I imagine we've all heard those words many times over. Even if you are in your teenage years, you've likely grown accustomed to hearing the phrase on or around your birthday. Yet, the older I get, the more the birthdays I accumulate, and the more I hear Happy Birthday, the more it makes me think about my life. Often around my birthday, I begin to reflect upon the trajectory of my life. I think about where I've come from and where I am headed. I am often reminded of my childhood and the various places I grew up. I remember the blessings of friendships of the past as well as the circumstances of the past which have made me who I am today. But even more so, I begin to wonder what my future will hold. While I like to believe I have many years ahead of me, a passing birthday brings with it even a tinge of uncertainty as to the extent of my life. That's not to be fatalistic, but realistic. I'm not getting any younger (though I feel and know I'm still very young!
This reality of getting older, nonetheless, makes me consider what goals have I achieved in my life. Am I really living into who God has called and created me to be? Are the actions I am taking today allowing me to live into God's vision for what it means for me to be a disciple? What must I do to stay on track? I guess birthdays can bring about an existential crisis in my life! But it's a good one. It gives me an opportunity to re-calibrate the direction of my life.

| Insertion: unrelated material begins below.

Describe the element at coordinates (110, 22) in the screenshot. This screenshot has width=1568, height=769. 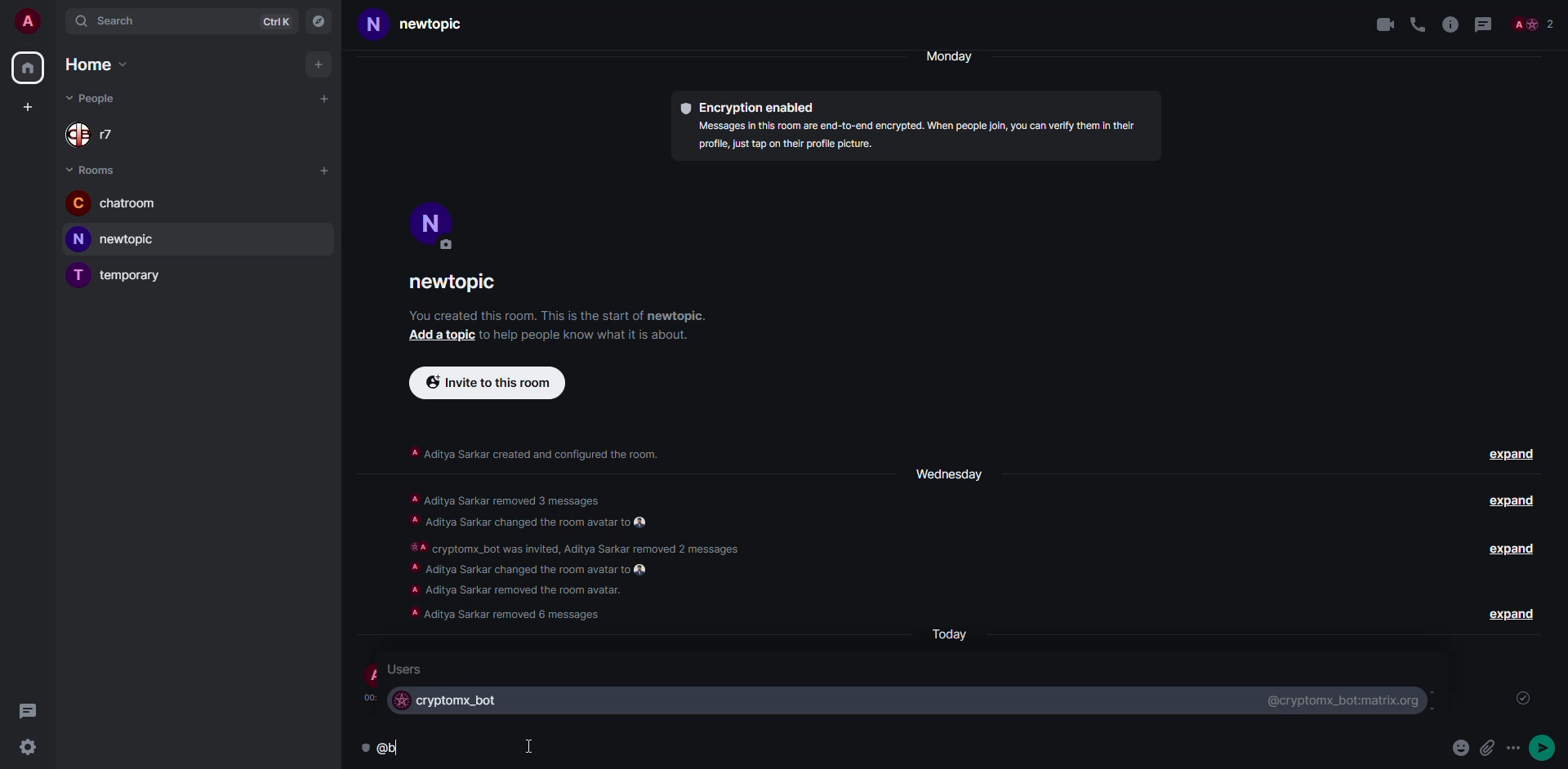
I see `search` at that location.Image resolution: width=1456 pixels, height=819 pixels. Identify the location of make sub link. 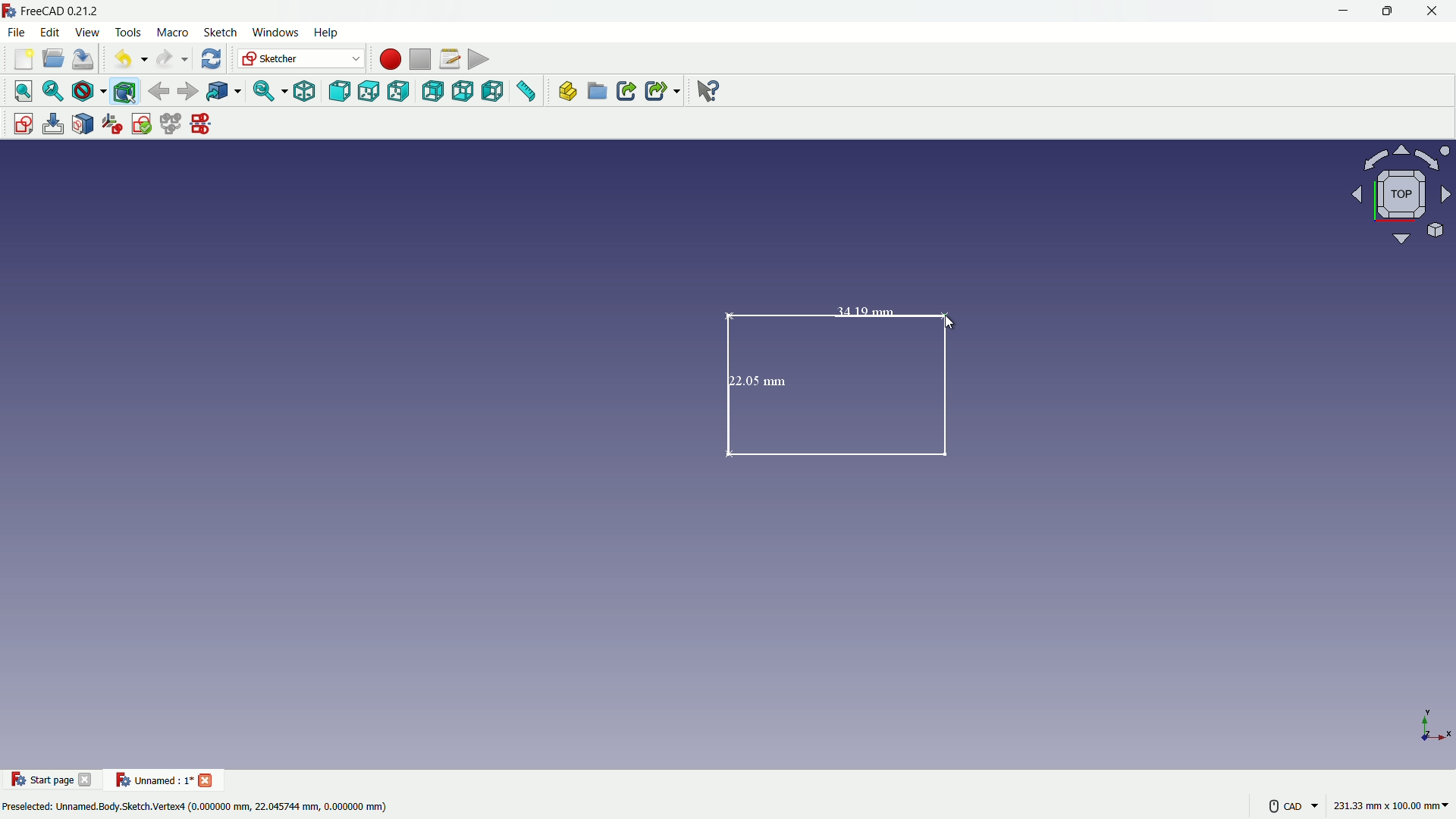
(662, 91).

This coming Sunday is Pentecost. It is the day we celebrate the birth of the church. On Pentecost we remember the pouring out of the Holy Spirit onto the disciples in the Book of Acts. Jesus had been raised from the dead and ascended to heaven. He had promised the coming of The Spirit which would empower them for the work of ministry. In that moment, when the Spirit came down upon the disciples, the church was born. No longer was this group a ragtag group of people who followed Jesus. Now they were empowered to do the same work as Jesus and continue His ministry. And for centuries we continue to celebrate our birth. But how are we doing in what it means to be the church? What is our trajectory? Where is God calling us? As we approach our birthday, let's begin to consider the future God has in store for us!